Si l'Église est éternelle on doit en discerner les traits dans l'Ancien Testament. Or le peuple de Dieu de l'Ancien Testament est celui de l'ancienne alliance. Le mot *alliance* exprime l'union sponsale, le lien nuptial de Dieu avec son peuple. L'Église, Épouse du Christ. Et le Père Clérissac montre que cette idée devient très précise chez les prophètes. « Ne crains point, car ton Époux c'est ton Créateur » dit Dieu à son peuple dans Isaïe.
D'autre part on trouve dans l'Église de l'Ancien Testament les marques d'exclusivisme et d'universalité qui recevront leur achèvement dans l'Église du Nouveau. Exclusivisme de Dieu qui « cloître son peuple et met dans sa chair le sceau de son alliance », et de la part d'Israël qui s'approprie un Dieu transcendant. L'universalité est celle du Décalogue et des prophéties. « Cet exclusivisme et cette universalité deviendront l'unité catholique. »

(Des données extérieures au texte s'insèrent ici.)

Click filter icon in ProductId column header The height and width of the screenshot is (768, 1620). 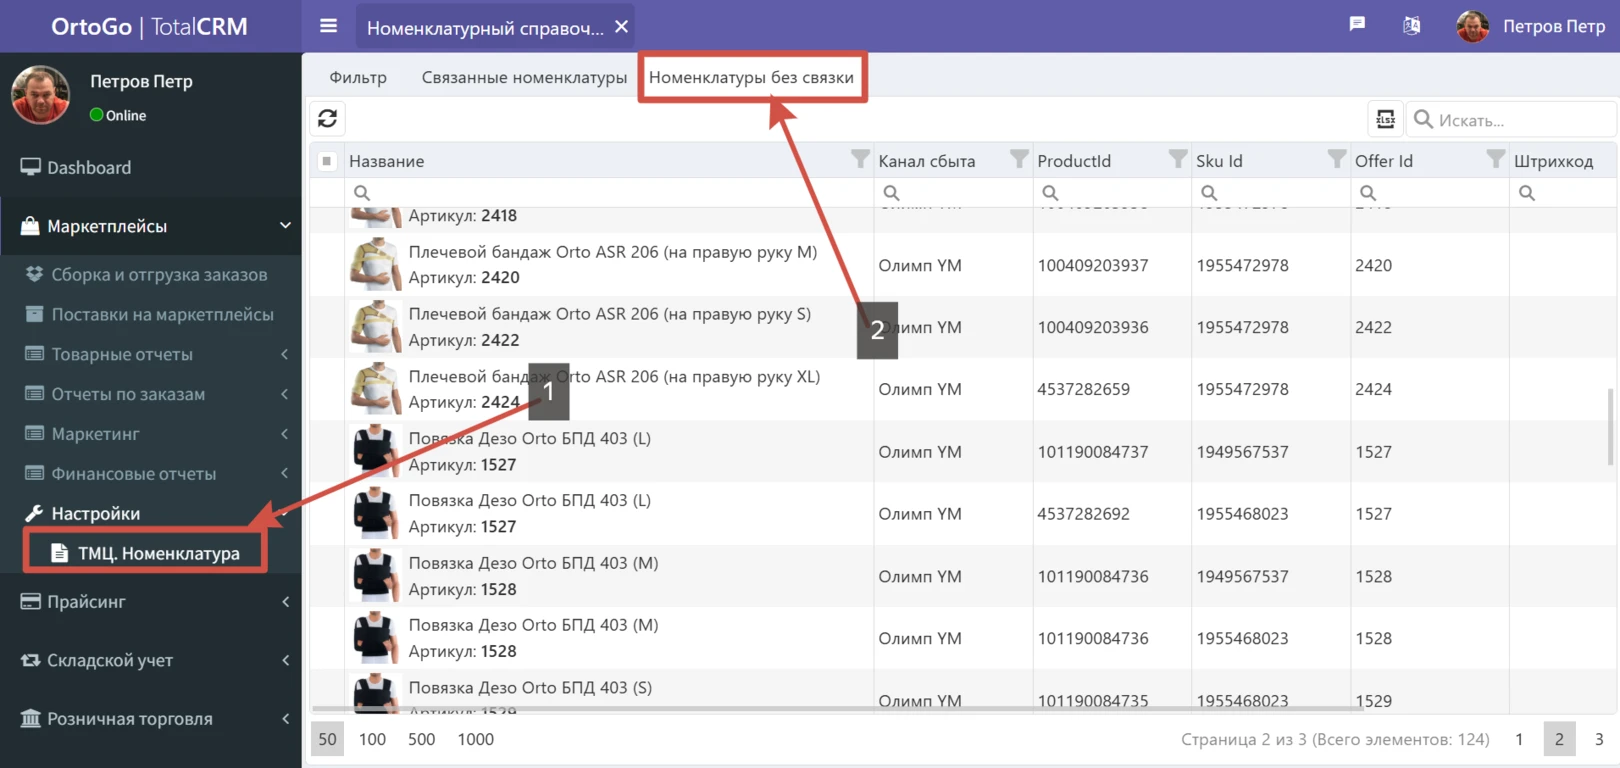click(1177, 160)
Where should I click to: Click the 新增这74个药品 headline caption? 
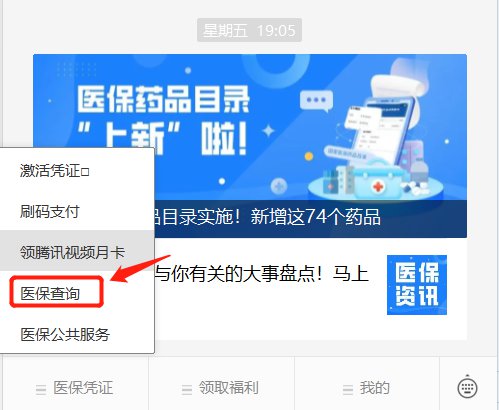(315, 217)
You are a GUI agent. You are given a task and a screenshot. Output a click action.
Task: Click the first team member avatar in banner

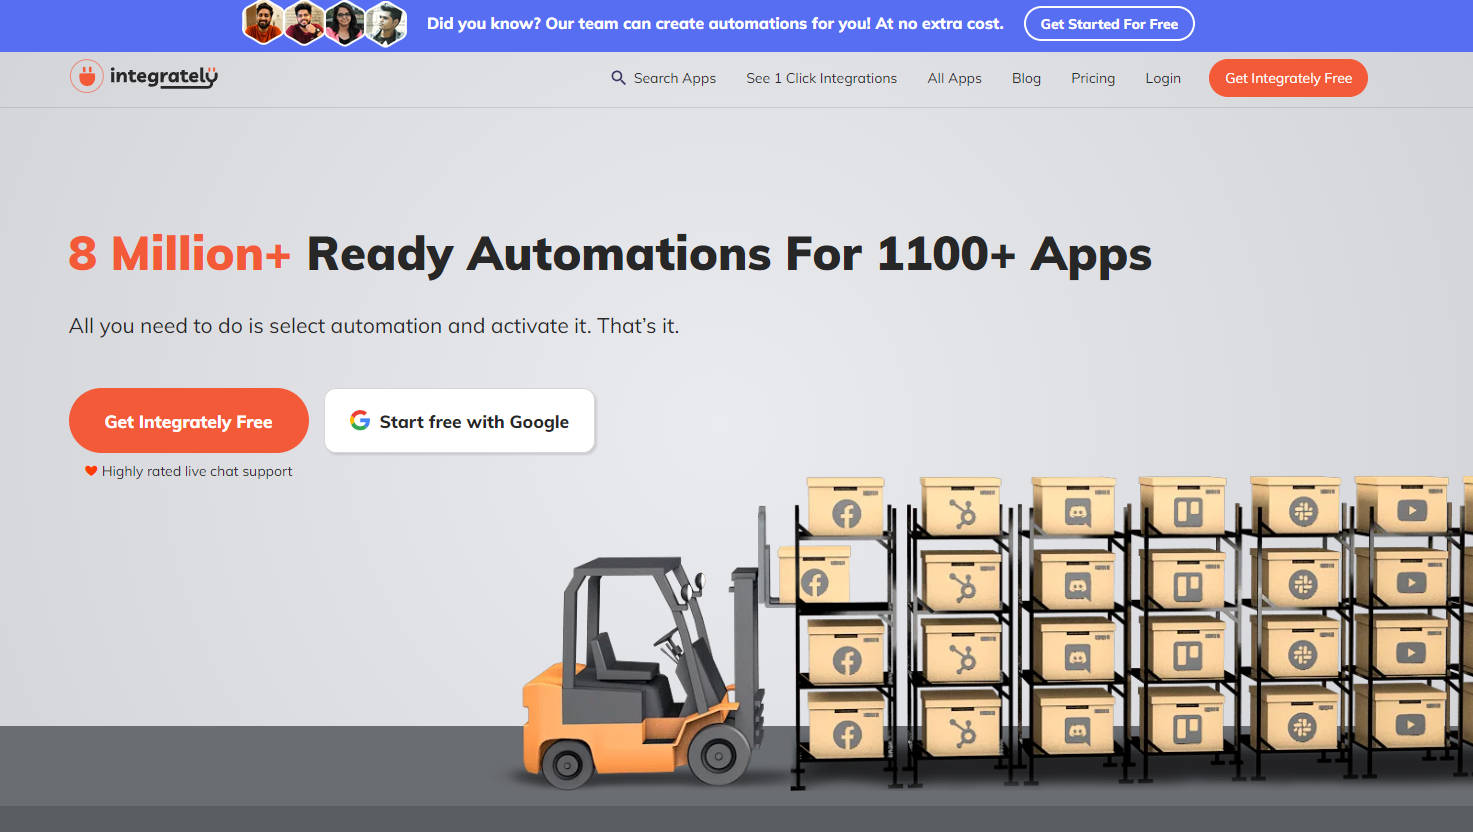[x=263, y=23]
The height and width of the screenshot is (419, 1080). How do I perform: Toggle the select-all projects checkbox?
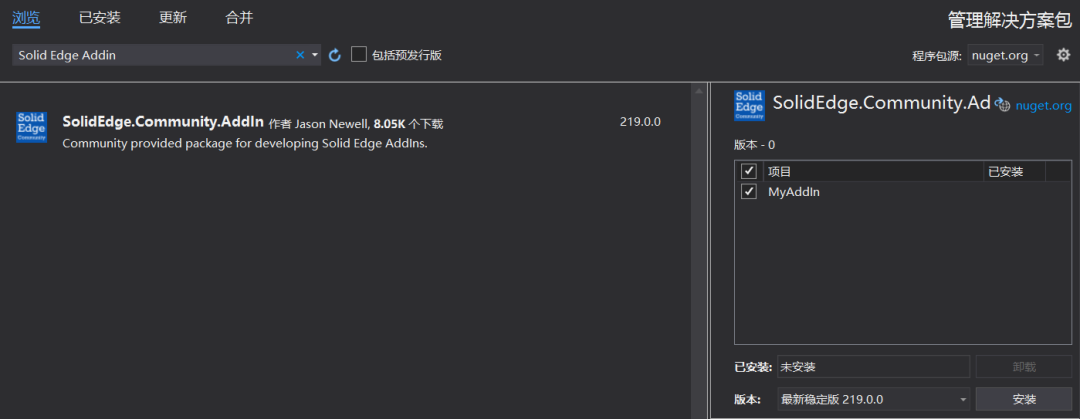[749, 171]
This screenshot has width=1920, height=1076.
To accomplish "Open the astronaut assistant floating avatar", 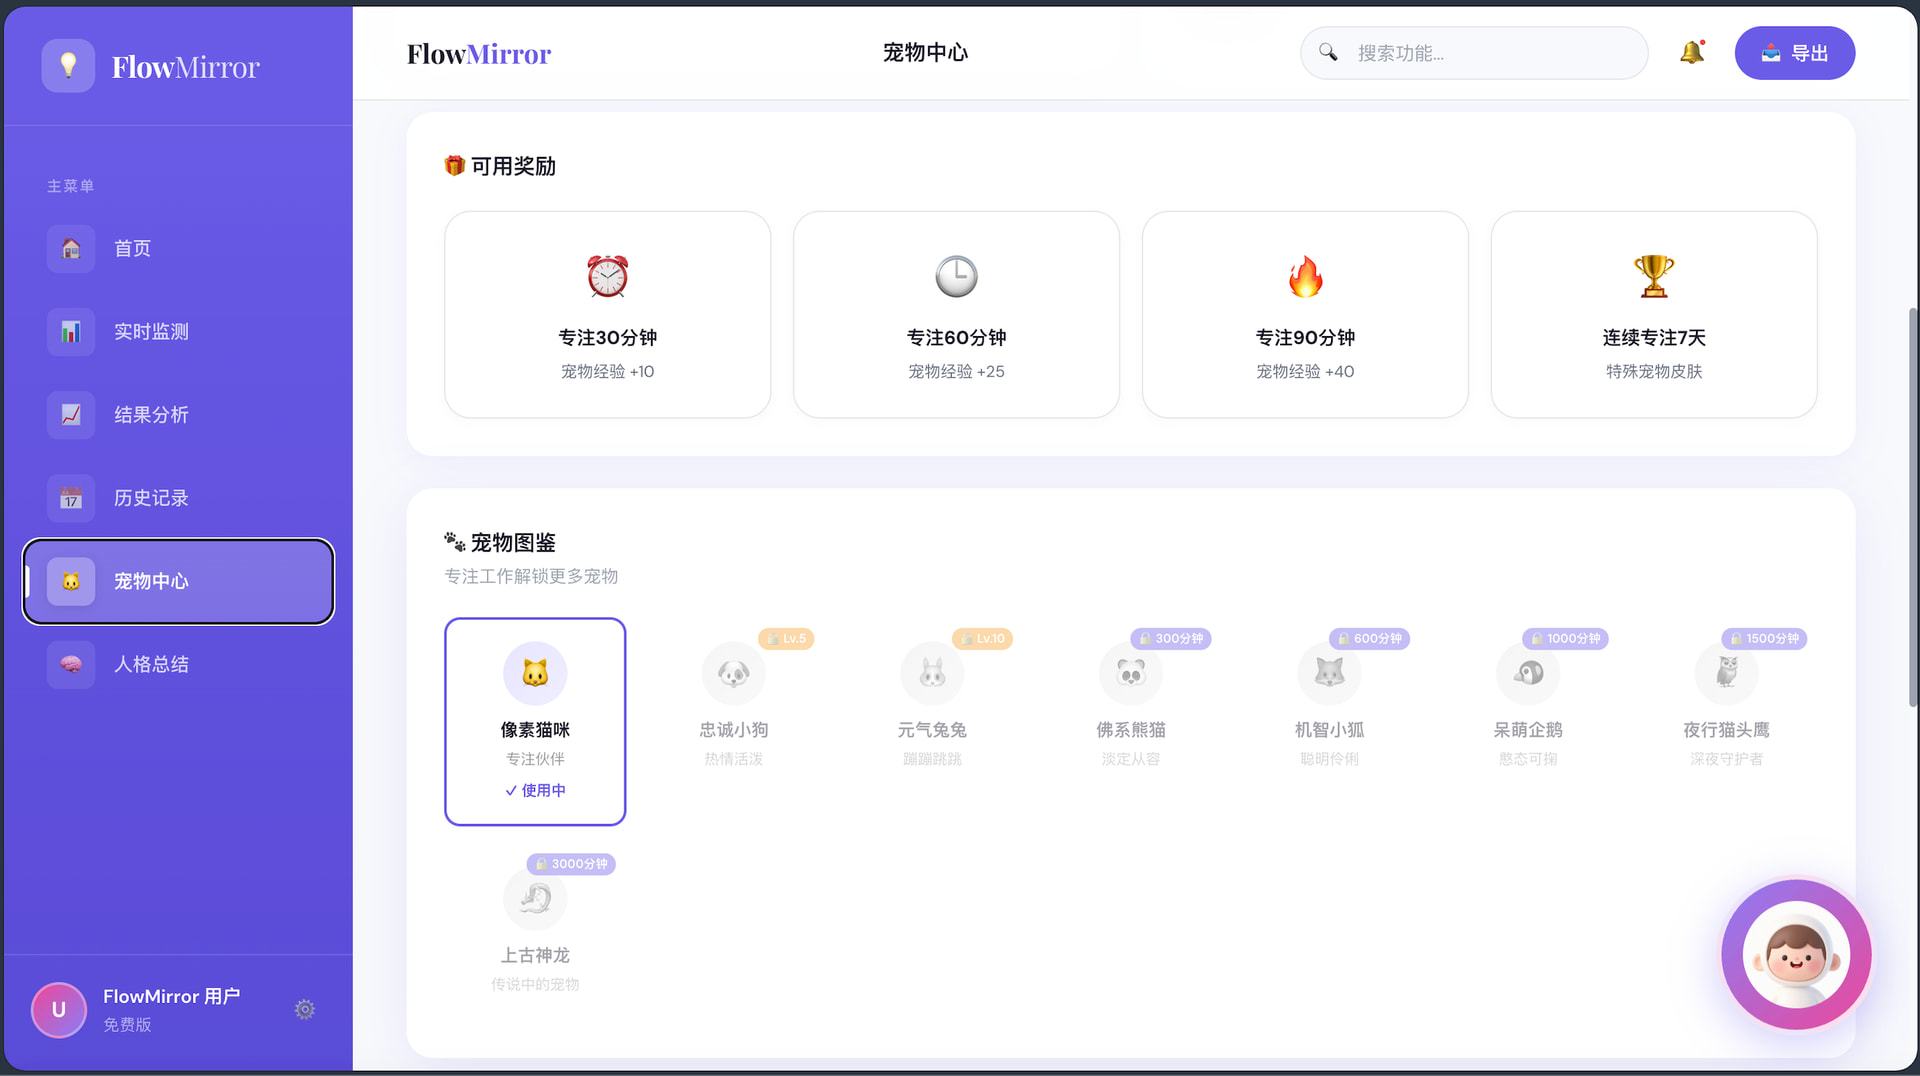I will [x=1796, y=955].
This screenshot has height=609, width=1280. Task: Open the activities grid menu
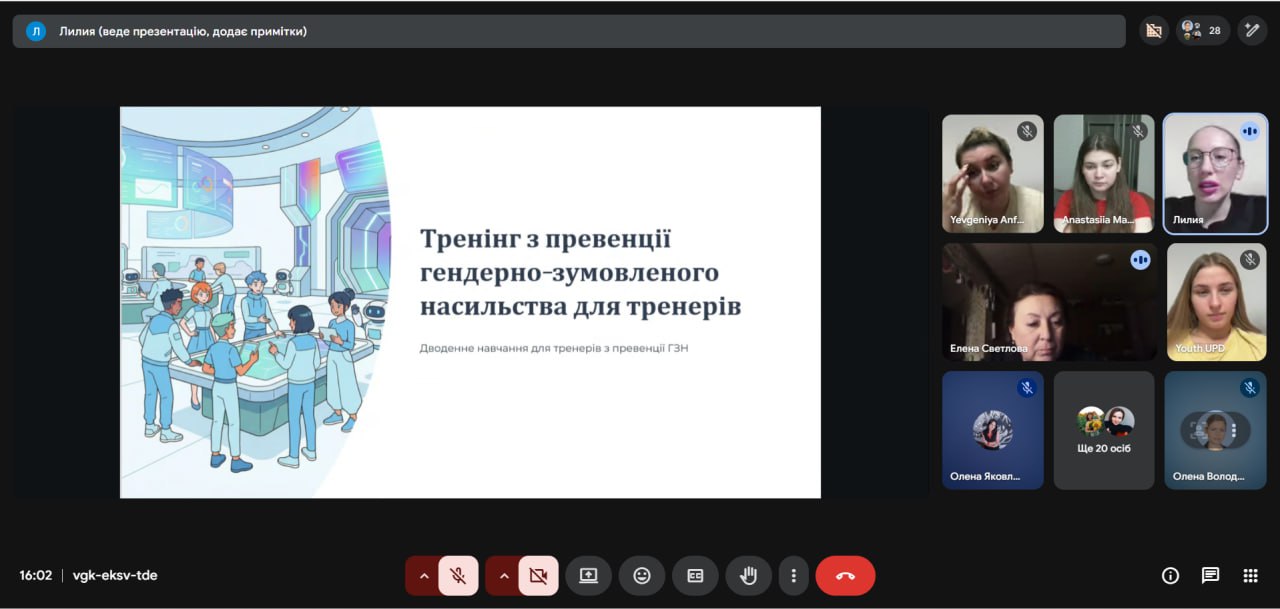tap(1250, 576)
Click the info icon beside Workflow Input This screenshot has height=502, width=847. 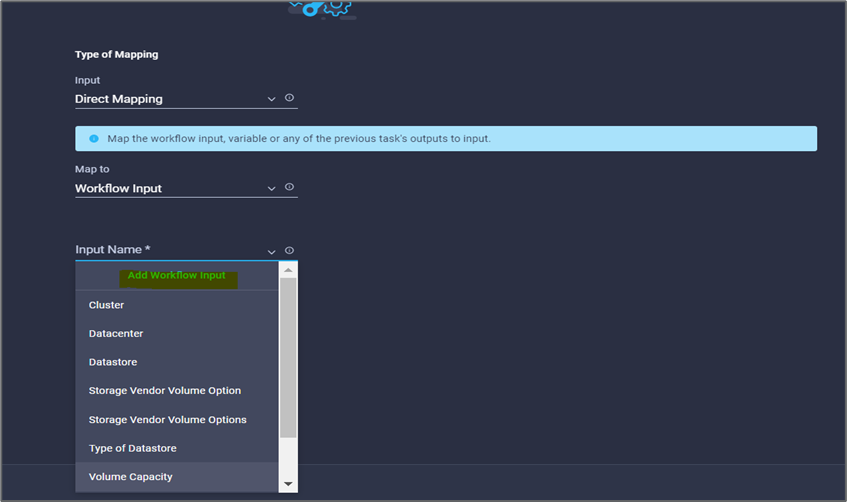(x=290, y=187)
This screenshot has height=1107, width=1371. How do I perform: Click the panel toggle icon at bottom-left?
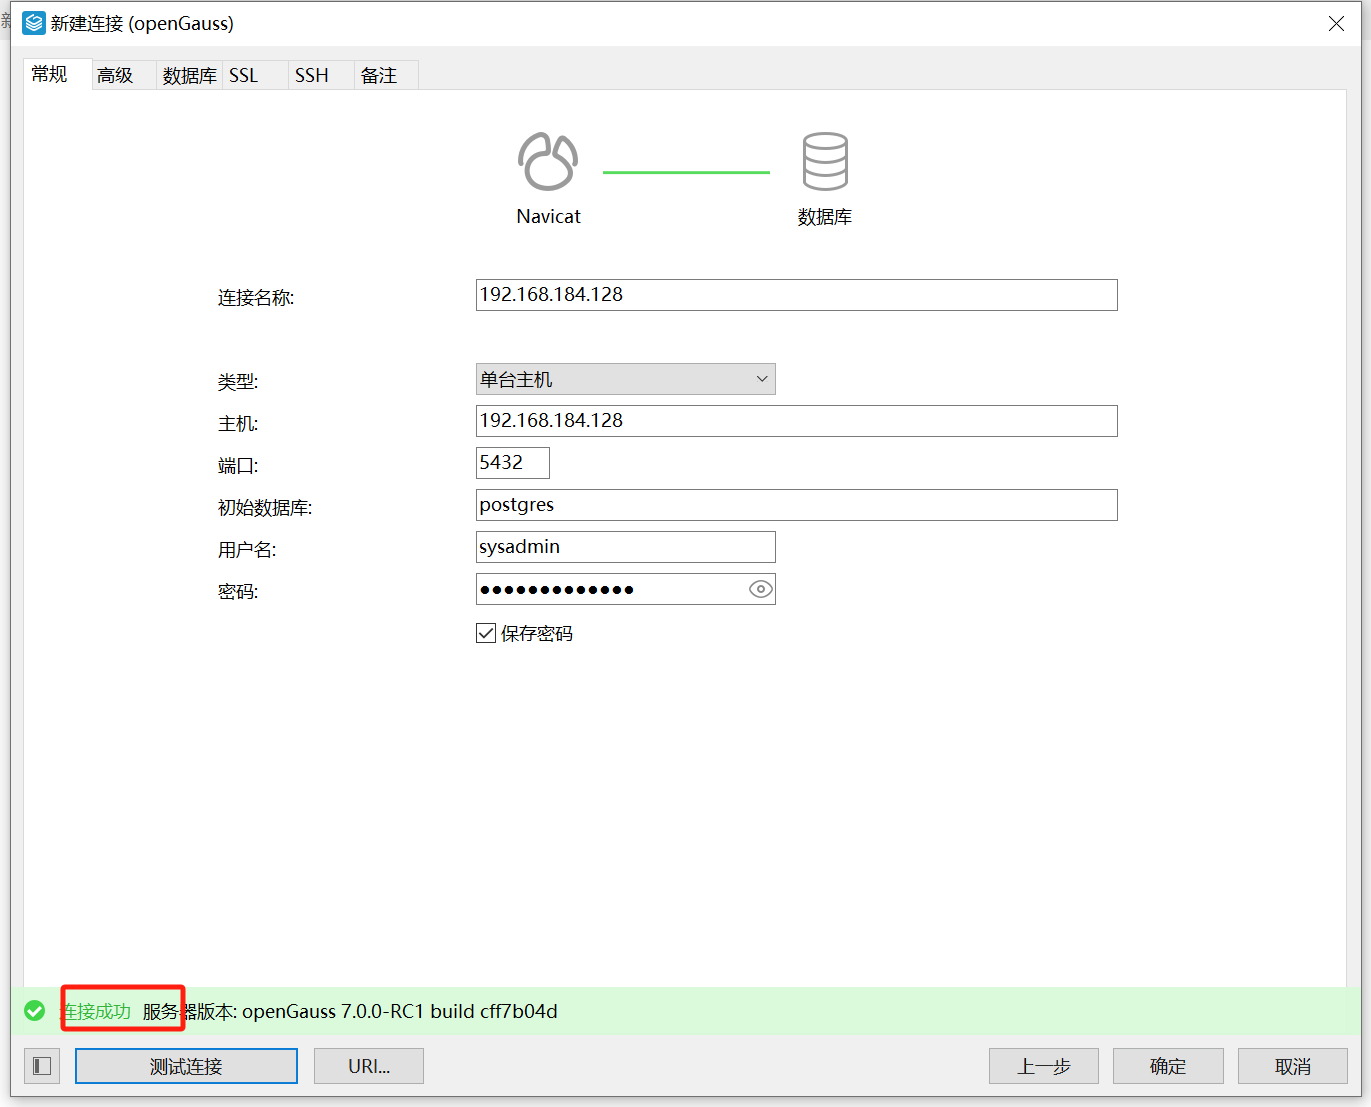tap(41, 1066)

On sait d'autre part comment le Christ a accompli les figures du sacrifice et du sacerdoce de l'ancienne alliance. Toute la vie de l'Église est fondée sur le sacrifice. Toutes ses fonctions sont un prolongement de son sacerdoce. Les traditionalistes dénoncent vigoureusement l'erreur qui consiste à voir le prêtre comme le président-délégué de l'assemblée du peuple de Dieu. C'est effectivement une erreur fondamentale, puisque la vie de l'Église est fondée sur le sacrifice, qui ne peut être accompli que par les ministres revêtus de l'ordination sacerdotale. Ce n'est pas le peuple de Dieu qui fait les prêtres, mais le Christ par la succession apostolique. Cependant, certains mettent tant de zèle à pourfendre cette erreur qu'ils en viennent à rayer d'un trait de plume le très réel sacerdoce des fidèles, tombant dans l'erreur inverse qui est finalement aussi grave que celle qu'ils dénoncent, puisqu'au lieu de dévaluer le sacrement de l'ordre ils dévaluent le sacrement de baptême. Voici ce qu'écrit, avec la tranquille assurance d'être au cœur de la tradition, le Père Clérissac : « Combien est ici dépassé le sacerdoce naturel de l'homme dans la création ! Membre du corps mystique du Christ, tout baptisé devient concélébrant de l'unique sacrifice, avec l'Église et le Christ. Cette participation au Sacerdoce de l'Église fait désormais sa véritable royauté : *Race Sainte, sacerdoce royal* (1 Pierre II, 9). » Car le baptême, nous plongeant dans la mort et dans la résurrection du Christ, nous rend participants de son sacerdoce et de sa royauté, ce qui est rien moins que la condition nécessaire du salut.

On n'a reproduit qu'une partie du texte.